Fired white officer indicted in fatal shooting of Kansas man

August 13, 2018
This photo provided by the Leavenworth County Sheriff's Office in Leavenworth, Kan., shows fired Leavenworth police officer Matthew Harrington, of Henderson, Nev., who prosecutors announced Monday, Aug. 13, 2018, has been indicted on one count of involuntary manslaughter in the shooting death of Antonio Garcia Jr. in July 2017. Harrington was fired in January for what Leavenworth Police Chief Patrick Kitchens called a violation of the department's use of deadly force policy. (Leavenworth County Sheriff's Office via AP)

KANSAS CITY, Mo. (AP) — A fired white Kansas police officer has been indicted in the fatal shooting of a black man last year while investigating a domestic dispute, prosecutors announced Monday.

Matthew Harrington, 25, made his first court appearance Monday on one count of involuntary manslaughter in the July 2017 death of 47-year-old Antonio Garcia Jr., said Leavenworth County Prosecutor Todd Thompson. He was released on $50,000 bond.

Harrington was fired in January for what Leavenworth Police Chief Patrick Kitchens said was a violation of the department’s use of deadly force policy. At the time, Harrington’s attorneys released a statement saying that his actions were consistent with the department’s use of force policies and procedures.

McCauley and Roach, the law firm representing Harrington, said in a statement Monday that Harrington used force only because of a “clear and immediate threat to his life.”

“We are confident that justice will be served when Officer Harrington is exonerated based upon the reasonableness of his actions,” the statement said.

Harrington, now of Henderson, Nevada, had been dispatched to Garcia’s home after an argument between family members. Police said in a news release that Garcia had left the home before Harrington arrived, but returned a short time later and encountered the officer.

Relatives have said Harrington tried to stop Garcia from leaving and that Garcia was shot when he tried to drive away in his sport utility vehicle.

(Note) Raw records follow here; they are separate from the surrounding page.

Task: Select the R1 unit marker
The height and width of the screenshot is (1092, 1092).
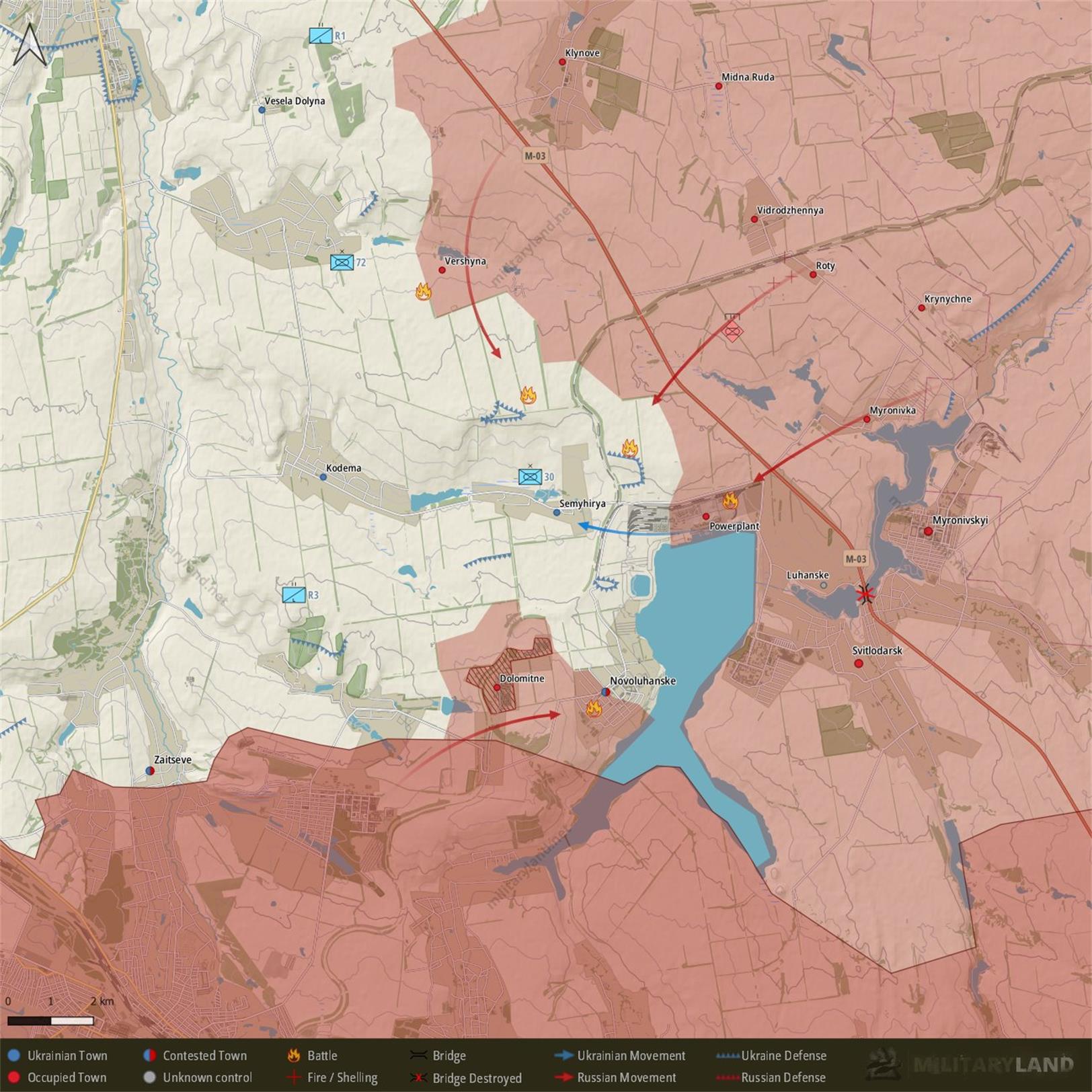Action: click(x=321, y=36)
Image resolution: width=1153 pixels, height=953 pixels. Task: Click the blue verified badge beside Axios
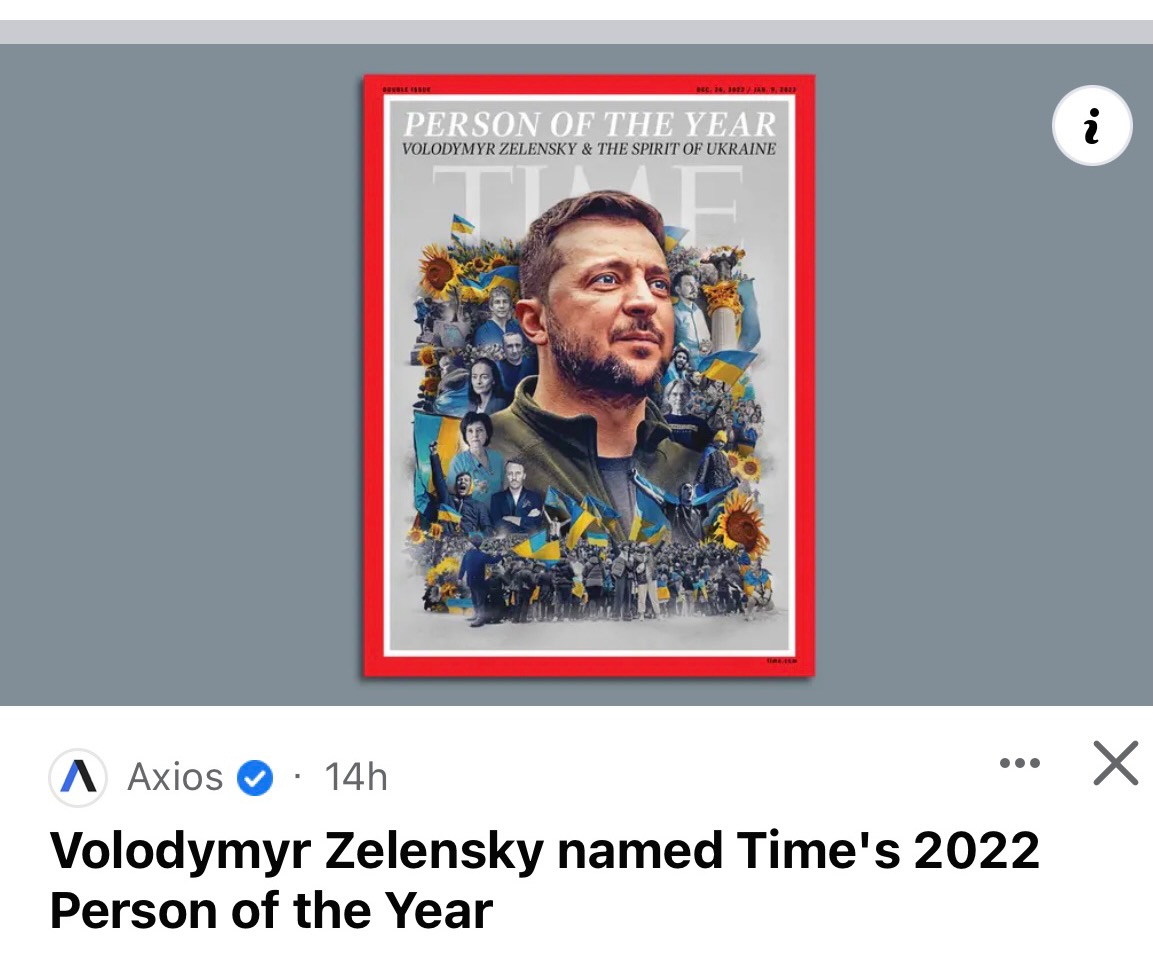[256, 777]
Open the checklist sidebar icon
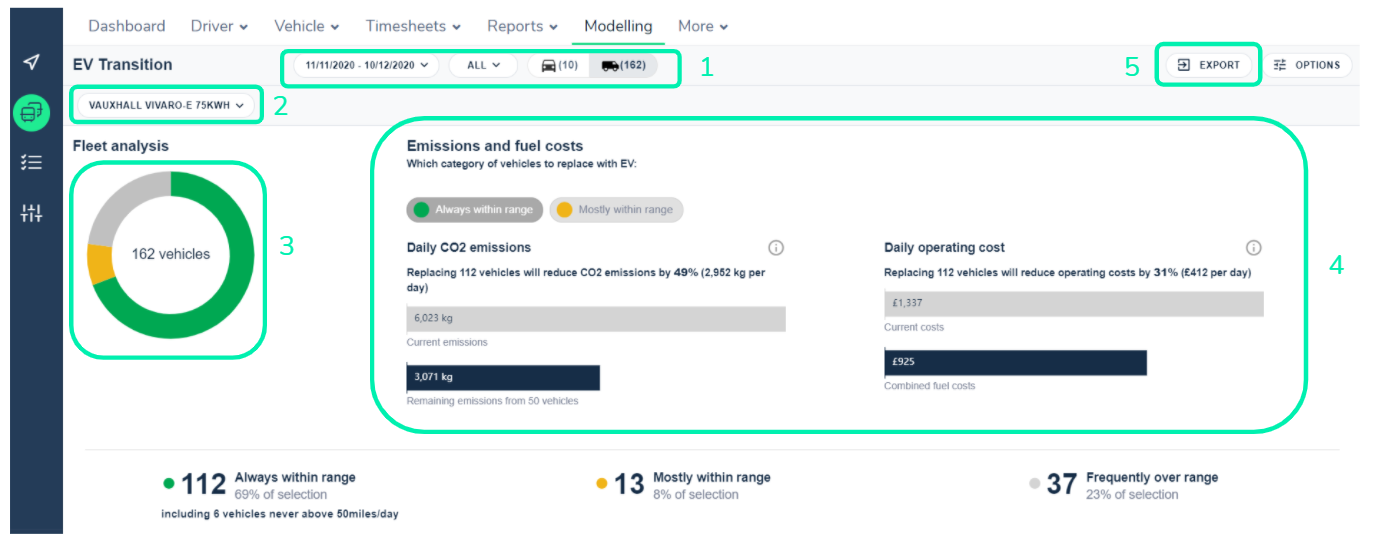The image size is (1377, 543). pyautogui.click(x=32, y=162)
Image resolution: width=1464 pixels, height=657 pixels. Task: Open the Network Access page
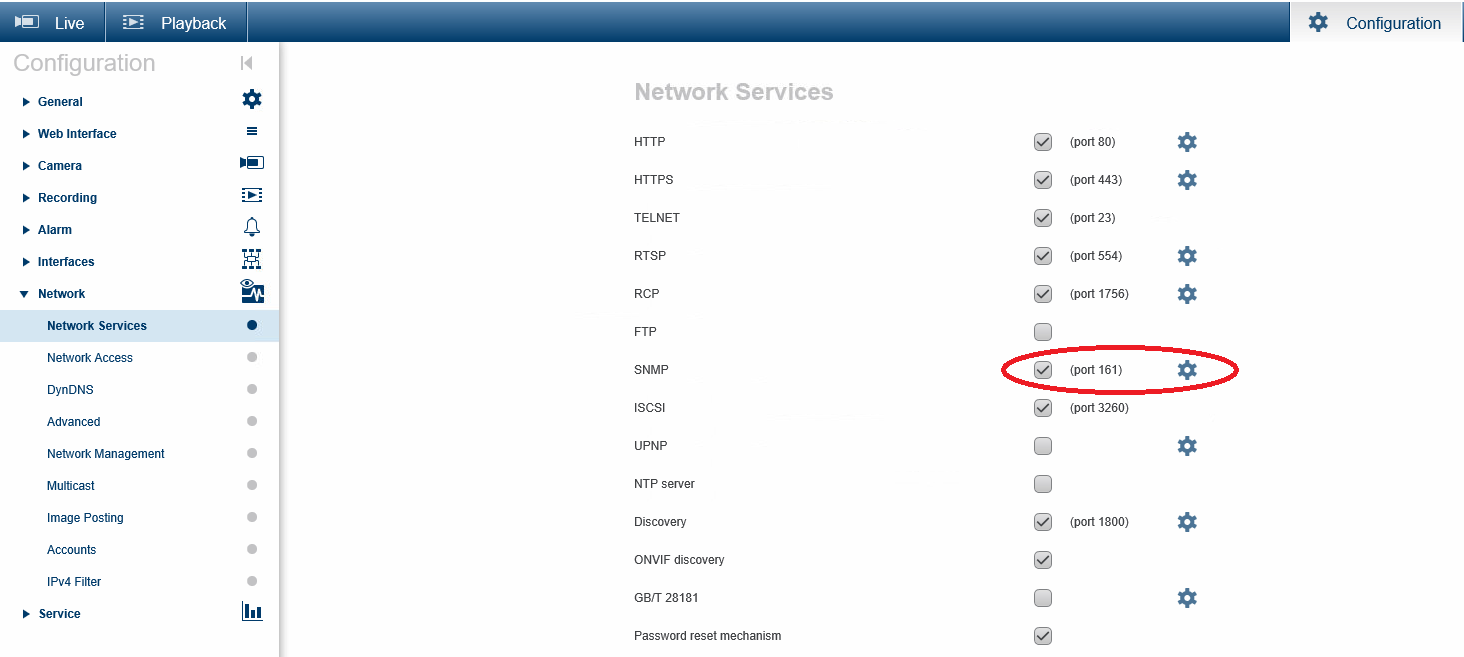click(89, 358)
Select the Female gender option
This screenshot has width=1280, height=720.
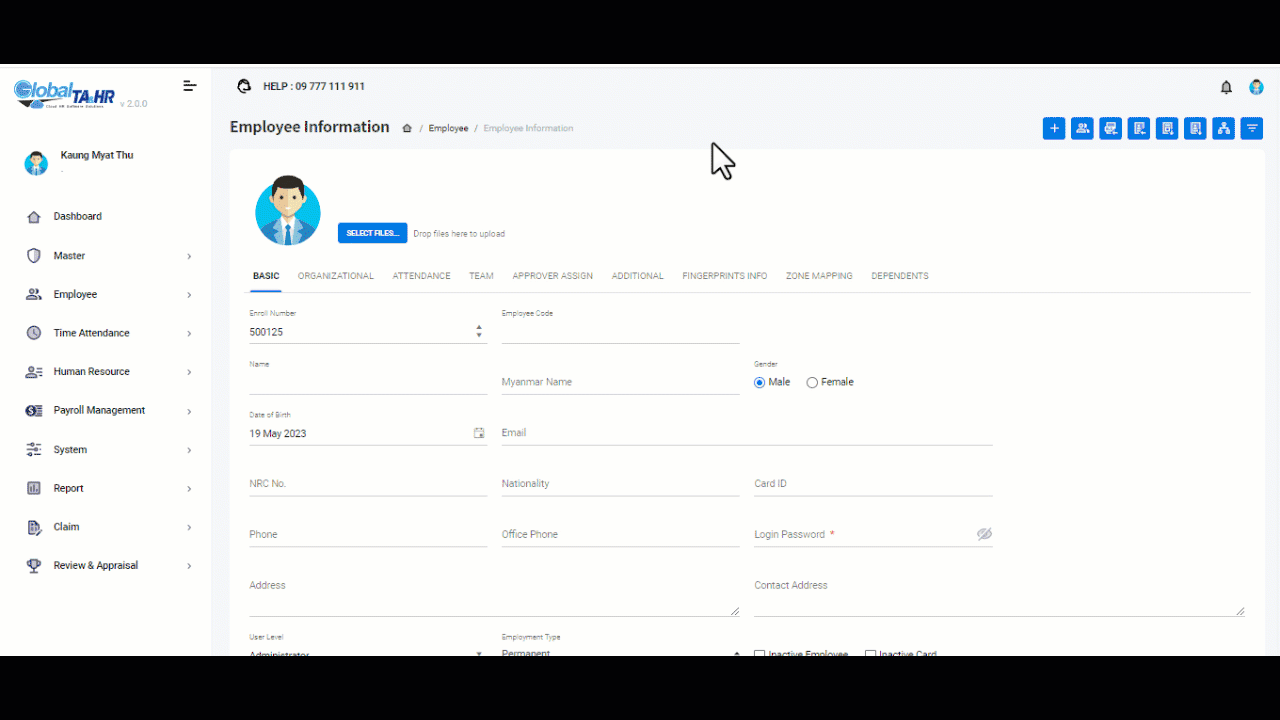[x=812, y=382]
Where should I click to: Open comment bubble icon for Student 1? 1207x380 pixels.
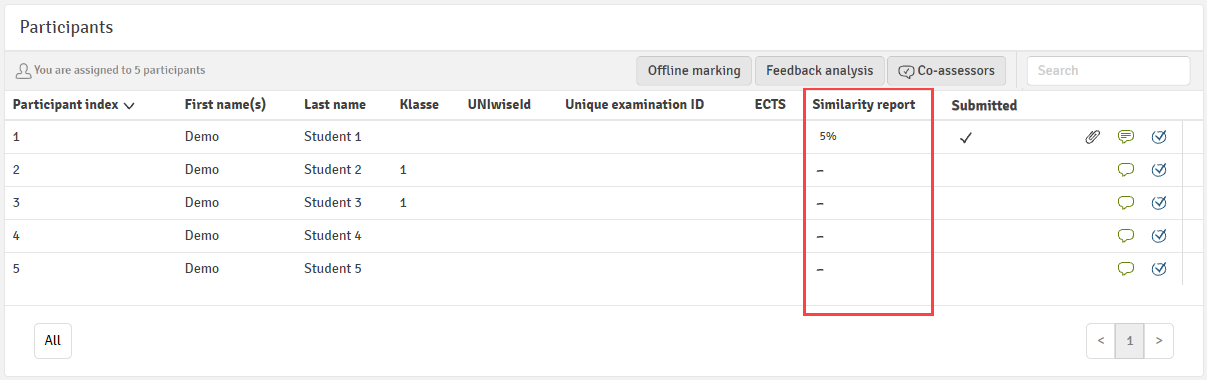1126,137
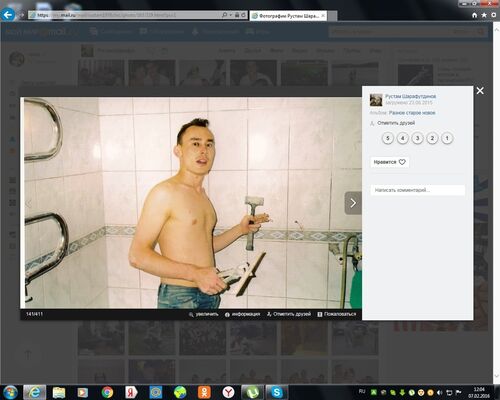Image resolution: width=500 pixels, height=400 pixels.
Task: Open browser home icon
Action: pos(474,15)
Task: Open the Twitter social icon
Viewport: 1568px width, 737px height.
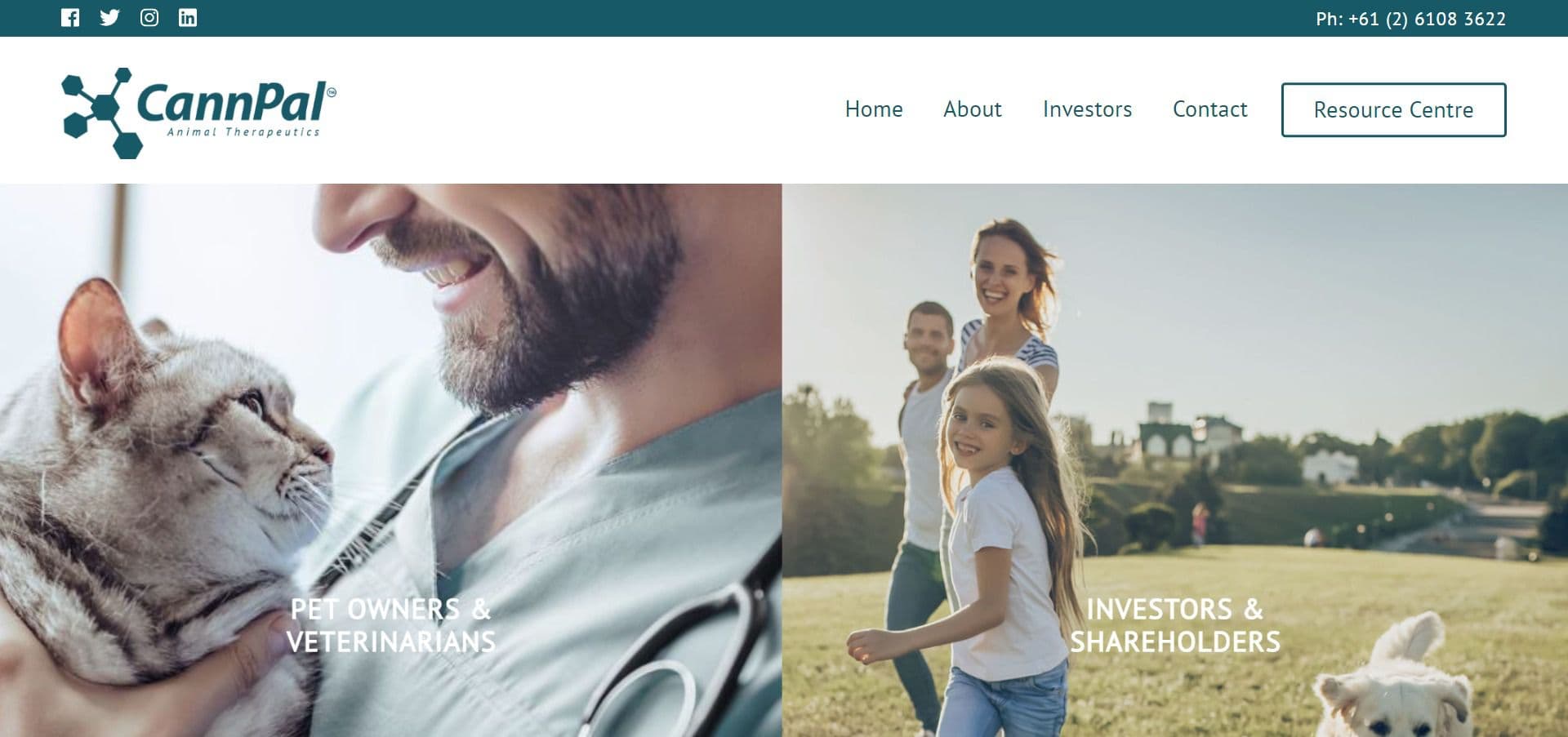Action: 109,18
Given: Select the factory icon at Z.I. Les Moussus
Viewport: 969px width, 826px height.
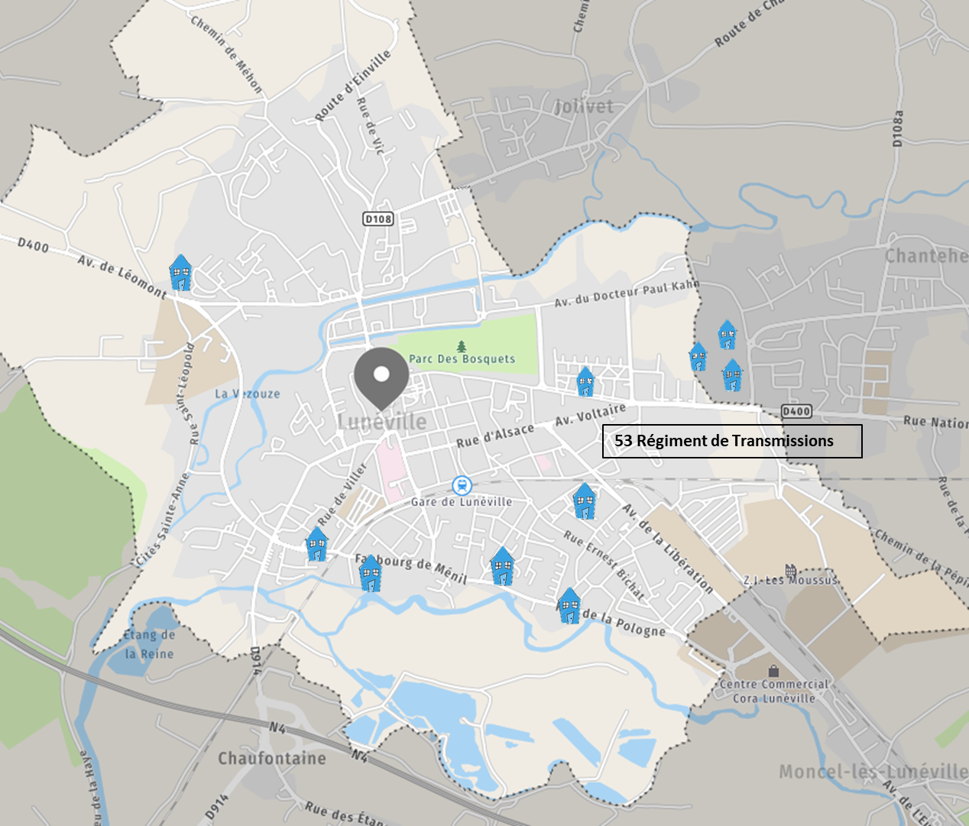Looking at the screenshot, I should [790, 569].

Ken Barnes, one of the attorneys representing Garcia’s family, said: “They are relieved that there are finally some charges being filed. They are disappointed that it is involuntary manslaughter and not something more serious, but they are relieved that the justice system is holding this man accountable.”

Barnes said the family is considering a wrongful death lawsuit. They’re already suing over access to video of the shooting because only Barnes, his co-council and Garcia’s wife were able to view the video in a police conference room. The family hasn’t been provided a copy of the video, and other relatives haven’t seen it.

Leavenworth is about 25 miles (40 kilometers) west of Kansas City, Missouri.